--- Task ---
Write out the material from the line containing "Task: Click the magnifying" through the end as a Markdown table with two columns, Row and Line, skipping blank lines.

--- Entries ---
■ ■ ■ ■ ■
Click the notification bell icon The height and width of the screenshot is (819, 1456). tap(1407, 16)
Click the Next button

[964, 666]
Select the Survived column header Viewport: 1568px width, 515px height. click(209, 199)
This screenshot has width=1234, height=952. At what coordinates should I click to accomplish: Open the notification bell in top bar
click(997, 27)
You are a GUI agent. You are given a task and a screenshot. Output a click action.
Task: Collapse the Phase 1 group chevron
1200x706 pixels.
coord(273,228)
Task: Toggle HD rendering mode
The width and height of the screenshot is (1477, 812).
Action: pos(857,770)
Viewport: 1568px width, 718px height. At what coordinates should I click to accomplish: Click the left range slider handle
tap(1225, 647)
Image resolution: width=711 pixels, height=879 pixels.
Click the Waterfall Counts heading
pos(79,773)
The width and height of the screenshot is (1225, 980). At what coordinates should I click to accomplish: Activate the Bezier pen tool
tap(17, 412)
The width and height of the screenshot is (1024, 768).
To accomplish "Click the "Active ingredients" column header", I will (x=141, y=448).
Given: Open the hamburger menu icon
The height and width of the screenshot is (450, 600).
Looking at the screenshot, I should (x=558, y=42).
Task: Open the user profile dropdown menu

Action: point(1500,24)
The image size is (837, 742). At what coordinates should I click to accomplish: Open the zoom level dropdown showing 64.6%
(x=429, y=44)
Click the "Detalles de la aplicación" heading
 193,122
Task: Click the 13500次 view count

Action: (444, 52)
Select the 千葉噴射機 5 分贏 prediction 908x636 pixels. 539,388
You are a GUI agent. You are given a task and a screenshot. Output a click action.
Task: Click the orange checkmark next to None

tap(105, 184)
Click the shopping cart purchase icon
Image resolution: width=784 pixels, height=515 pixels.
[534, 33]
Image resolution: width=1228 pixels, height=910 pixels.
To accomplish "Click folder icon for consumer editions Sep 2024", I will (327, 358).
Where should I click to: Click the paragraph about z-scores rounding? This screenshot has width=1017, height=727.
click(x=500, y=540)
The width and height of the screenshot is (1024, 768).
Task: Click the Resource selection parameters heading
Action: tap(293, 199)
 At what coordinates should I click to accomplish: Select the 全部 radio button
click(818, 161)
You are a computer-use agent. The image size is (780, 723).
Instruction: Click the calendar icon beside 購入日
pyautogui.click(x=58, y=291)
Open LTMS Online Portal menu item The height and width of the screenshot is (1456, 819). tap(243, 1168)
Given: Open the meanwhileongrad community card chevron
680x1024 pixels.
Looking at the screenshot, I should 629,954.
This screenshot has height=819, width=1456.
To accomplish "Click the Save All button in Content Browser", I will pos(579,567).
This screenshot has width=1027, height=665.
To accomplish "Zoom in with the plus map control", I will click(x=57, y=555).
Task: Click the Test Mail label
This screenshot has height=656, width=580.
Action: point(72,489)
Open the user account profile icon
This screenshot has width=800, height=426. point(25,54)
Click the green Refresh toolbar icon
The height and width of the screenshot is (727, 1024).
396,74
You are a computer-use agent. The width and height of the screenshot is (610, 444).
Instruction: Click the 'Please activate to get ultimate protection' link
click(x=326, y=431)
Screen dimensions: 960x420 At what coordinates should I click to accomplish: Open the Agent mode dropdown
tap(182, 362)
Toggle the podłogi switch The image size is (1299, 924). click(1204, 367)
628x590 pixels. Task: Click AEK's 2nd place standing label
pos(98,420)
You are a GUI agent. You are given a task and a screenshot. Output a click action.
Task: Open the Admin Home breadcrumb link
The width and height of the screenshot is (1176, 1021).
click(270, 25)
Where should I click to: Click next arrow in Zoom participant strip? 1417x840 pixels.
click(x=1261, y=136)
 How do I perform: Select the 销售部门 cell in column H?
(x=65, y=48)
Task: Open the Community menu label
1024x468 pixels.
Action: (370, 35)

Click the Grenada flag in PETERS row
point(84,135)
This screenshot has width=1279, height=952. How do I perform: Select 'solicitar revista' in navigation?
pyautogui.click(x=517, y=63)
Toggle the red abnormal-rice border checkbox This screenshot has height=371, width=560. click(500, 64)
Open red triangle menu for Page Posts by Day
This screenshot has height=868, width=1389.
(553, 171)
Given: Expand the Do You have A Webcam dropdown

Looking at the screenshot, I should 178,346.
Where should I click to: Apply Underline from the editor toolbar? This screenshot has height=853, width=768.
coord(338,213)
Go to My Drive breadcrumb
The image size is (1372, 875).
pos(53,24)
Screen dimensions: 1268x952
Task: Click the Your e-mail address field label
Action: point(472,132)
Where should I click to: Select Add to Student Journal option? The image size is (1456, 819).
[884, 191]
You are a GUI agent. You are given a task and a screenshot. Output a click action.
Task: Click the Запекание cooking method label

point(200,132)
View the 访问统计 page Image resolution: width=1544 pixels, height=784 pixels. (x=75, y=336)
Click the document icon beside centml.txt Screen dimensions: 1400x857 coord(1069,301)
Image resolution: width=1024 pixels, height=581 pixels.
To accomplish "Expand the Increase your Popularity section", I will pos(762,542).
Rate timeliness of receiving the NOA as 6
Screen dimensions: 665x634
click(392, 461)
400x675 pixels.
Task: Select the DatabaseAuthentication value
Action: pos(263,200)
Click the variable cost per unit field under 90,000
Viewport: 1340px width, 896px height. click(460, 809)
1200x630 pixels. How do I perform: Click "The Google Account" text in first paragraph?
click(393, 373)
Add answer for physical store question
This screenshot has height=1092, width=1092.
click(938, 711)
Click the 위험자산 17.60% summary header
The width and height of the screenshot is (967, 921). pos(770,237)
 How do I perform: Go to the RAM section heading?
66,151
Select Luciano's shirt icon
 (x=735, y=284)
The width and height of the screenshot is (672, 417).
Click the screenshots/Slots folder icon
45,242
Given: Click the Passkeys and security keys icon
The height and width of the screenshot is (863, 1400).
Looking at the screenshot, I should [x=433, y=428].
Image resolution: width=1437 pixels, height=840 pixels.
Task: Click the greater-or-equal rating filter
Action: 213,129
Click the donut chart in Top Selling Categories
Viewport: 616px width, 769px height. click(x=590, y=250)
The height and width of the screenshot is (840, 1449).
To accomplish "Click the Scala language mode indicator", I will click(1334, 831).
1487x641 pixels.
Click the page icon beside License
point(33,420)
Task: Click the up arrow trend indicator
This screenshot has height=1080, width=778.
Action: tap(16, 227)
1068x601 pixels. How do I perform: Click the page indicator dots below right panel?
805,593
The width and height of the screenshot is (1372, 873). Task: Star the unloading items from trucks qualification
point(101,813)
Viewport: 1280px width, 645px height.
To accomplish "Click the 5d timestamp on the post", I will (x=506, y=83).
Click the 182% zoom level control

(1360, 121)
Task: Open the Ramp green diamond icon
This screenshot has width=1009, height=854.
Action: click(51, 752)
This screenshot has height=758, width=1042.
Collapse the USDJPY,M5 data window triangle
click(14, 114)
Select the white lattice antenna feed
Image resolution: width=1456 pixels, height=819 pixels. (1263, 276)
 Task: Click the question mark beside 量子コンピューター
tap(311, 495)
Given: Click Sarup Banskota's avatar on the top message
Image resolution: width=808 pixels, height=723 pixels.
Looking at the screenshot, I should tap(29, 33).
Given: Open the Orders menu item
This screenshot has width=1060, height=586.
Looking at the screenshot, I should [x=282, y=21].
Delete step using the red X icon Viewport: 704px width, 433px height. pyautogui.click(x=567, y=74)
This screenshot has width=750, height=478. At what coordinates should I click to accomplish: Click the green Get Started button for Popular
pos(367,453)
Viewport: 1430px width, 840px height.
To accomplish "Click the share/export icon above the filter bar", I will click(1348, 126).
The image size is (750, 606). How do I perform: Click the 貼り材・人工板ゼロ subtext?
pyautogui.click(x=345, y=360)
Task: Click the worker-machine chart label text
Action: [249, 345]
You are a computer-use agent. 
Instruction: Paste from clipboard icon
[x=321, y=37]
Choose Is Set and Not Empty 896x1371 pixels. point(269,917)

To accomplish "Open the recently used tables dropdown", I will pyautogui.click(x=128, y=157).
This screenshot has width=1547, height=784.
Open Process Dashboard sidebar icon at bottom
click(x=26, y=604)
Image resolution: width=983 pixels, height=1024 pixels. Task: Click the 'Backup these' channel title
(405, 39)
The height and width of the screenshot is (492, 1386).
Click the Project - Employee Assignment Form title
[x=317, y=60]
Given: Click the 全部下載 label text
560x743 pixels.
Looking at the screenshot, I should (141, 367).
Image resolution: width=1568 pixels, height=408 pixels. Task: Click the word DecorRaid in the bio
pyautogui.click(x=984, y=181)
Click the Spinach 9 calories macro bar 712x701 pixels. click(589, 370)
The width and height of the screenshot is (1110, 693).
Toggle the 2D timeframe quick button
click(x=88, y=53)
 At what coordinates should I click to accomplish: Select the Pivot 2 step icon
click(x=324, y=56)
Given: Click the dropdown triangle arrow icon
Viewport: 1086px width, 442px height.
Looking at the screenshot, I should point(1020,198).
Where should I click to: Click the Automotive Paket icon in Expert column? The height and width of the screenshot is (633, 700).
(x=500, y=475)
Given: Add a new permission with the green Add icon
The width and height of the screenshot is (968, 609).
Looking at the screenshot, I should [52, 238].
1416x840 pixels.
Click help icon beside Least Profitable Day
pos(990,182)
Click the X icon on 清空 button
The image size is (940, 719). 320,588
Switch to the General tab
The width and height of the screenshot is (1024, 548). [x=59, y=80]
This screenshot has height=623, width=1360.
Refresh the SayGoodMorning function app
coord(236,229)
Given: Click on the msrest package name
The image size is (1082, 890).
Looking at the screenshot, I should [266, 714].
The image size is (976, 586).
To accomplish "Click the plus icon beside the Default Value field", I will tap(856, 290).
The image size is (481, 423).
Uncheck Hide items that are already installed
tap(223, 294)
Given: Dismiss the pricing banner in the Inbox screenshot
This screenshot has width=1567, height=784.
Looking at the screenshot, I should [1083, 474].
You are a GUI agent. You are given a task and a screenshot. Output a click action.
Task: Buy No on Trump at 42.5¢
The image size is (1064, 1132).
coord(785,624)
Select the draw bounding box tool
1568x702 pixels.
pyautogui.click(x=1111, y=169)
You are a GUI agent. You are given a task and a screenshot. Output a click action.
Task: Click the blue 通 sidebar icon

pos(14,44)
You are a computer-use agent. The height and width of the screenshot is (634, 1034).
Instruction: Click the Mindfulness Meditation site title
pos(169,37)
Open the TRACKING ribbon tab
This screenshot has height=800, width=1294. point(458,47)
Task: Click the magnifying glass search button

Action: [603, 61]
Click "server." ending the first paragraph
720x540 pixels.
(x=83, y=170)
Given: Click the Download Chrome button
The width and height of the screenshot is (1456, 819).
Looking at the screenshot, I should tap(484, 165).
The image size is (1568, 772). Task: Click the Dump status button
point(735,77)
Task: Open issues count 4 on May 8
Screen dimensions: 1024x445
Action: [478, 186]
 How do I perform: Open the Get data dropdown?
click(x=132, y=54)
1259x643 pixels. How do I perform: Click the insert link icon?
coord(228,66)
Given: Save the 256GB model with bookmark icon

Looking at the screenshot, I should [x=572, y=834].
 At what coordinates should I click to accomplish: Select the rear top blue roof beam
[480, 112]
■ ■ ■ ■ ■
--- The response ---
| Row | Line |
|---|---|
| 1 | Task: Click the magnifying glass search button |
| 2 | Action: [603, 61] |
| 3 | Click "server." ending the first paragraph |
| 4 | 720x540 pixels. |
| 5 | (x=83, y=170) |
| 6 | Given: Click the Download Chrome button |
| 7 | The width and height of the screenshot is (1456, 819). |
| 8 | Looking at the screenshot, I should tap(484, 165). |
| 9 | The image size is (1568, 772). Task: Click the Dump status button |
| 10 | point(735,77) |
| 11 | Task: Open issues count 4 on May 8 |
| 12 | Screen dimensions: 1024x445 |
| 13 | Action: [478, 186] |
| 14 |  How do I perform: Open the Get data dropdown? |
| 15 | click(x=132, y=54) |
| 16 | 1259x643 pixels. How do I perform: Click the insert link icon? |
| 17 | coord(228,66) |
| 18 | Given: Save the 256GB model with bookmark icon |
| 19 | Looking at the screenshot, I should [x=572, y=834]. |
| 20 |  At what coordinates should I click to accomplish: Select the rear top blue roof beam |
| 21 | [480, 112] |